### Check your understanding
1. From the article on Ben Carson below, list every Democrat named as having been profiled in earlier installments of the series.
2. Return everything in the article on Ben Carson below from "Carson became one" down to "critical of Obamacare.", copied word for word.

### Text segment
★ ★ ★ ★ ★
Ben Carson: The unconventional presidential contender
by Kent Covington & Mary Reichard
Posted 12/10/14, 03:58 pm
This article is the 20th in the White House Wednesday series by The World and Everything in It looking at potential 2016 candidates for president. Earlier installments profiled Republicans Rick Perry, Bobby Jindal, Paul Ryan, Rand Paul, Jeb Bush, Ted Cruz, Chris Christie, Mitt Romney, Rick Santorum, Mike Huckabee, Scott Walker, John Kasich, Mike Pence, and Marco Rubio, and Democrats Elizabeth Warren, Joe Biden, Andrew Cuomo, Hillary Clinton, Martin O’Malley, Jim Webb, and Bernie Sanders.
If the buzz about Dr. Ben Carson running for president is true, he likely would be the only presidential candidate who’s had a movie made about his life, won the Presidential Medal of Freedom, and never held political office. Carson is a world-renowned neurosurgeon who grew up in a single-parent home in a poor neighborhood in Detroit.
His mother put a heavy emphasis on her children’s education, and “let us watch only two or three television programs during the week,” Carson said in a speech at the 2013 National Prayer Breakfast in Detroit. “With all that spare time, [we had to] read two books apiece from the Detroit public libraries and submit to her written book reports, which she couldn’t read, but we didn’t know that. She put checkmarks and highlights and stuff.”
Carson became one of the world’s leading neurosurgeons, known for his work separating conjoined twins and controlling brain seizures.
“The child of Detroit who once saw a grim future became a scholar, a healer, and a leader,” President George W. Bush said in 2008 when he gave Carson the Presidential Medal of Freedom. The 2009 movie Gifted Hands, starring Cuba Gooding Jr., tells the story of Carson’s life. He retired last year from his role as director of pediatric neurosurgery at Johns Hopkins Hospital in Baltimore.
Carson told his story in his famous National Prayer Breakfast speech, in which he also offered respectful indictments of many of President Barack Obama’s policies. Carson advocates a flat income tax and is highly critical of Obamacare.
The online video of his speech went viral. Almost overnight, Carson was a rising conservative star. He soon became a media fixture, and he brought the house down at the 2014 Conservative Political Action Conference.
“The most important person when it comes to your future is you, and the decisions that you make, and the things that you decide to do. This is America. We are free. We can do that!” he said.
After a recent appearance on The Hugh Hewitt Show, Carson was asked about the odds of his running for president. “I think the chances are reasonably good of that happening,” he said.
If he were the presidential nominee in a general election, the Democratic lines of attack that Republicans don’t care about the poor or minorities obviously would not work against him. Carson is an icon in the medical field, a celebrated philanthropist, an author, and now, a leading conservative voice, but he’s never held elected office. And some say that disqualifies him as a serious candidate for the nation’shighestoffice.
Carson is quick to say he is not a politician. But that skill set is important in running for president. A candidate must have the ability to control his or her message. Twice Carson has made remarks that led to unfavorable headlines. Over the summer, he was talking about the gains of secular socialism in America in recent years. He referred back to Nazi Germany, saying America can’t let the building blocks of militant political correctness and more and more government encroachment lead to a loss of freedom the way the Germans did. The next morning’s headlines said things like, “Ben Carson compares America to Nazi Germany” and “Ben Carson says progressives are like Hitler.”
The bottom line is, it will be tough for someone with no political experience to win a presidential nomination. But if Carson does run, he likely will have an important voice in the process.
★ ★ ★ ★ ★
### Given material
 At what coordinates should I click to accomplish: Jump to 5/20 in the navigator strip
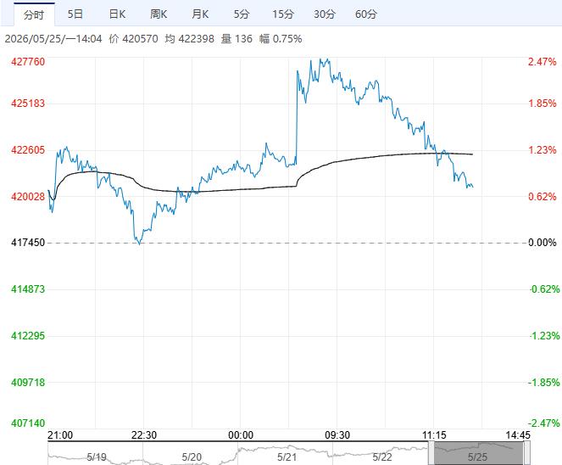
★ ★ ★ ★ ★
### Problem solutions
1. Elizabeth Warren, Joe Biden, Andrew Cuomo, Hillary Clinton, Martin O’Malley, Jim Webb, Bernie Sanders

2.
Carson became one of the world’s leading neurosurgeons, known for his work separating conjoined twins and controlling brain seizures.
“The child of Detroit who once saw a grim future became a scholar, a healer, and a leader,” President George W. Bush said in 2008 when he gave Carson the Presidential Medal of Freedom. The 2009 movie Gifted Hands, starring Cuba Gooding Jr., tells the story of Carson’s life. He retired last year from his role as director of pediatric neurosurgery at Johns Hopkins Hospital in Baltimore.
Carson told his story in his famous National Prayer Breakfast speech, in which he also offered respectful indictments of many of President Barack Obama’s policies. Carson advocates a flat income tax and is highly critical of Obamacare.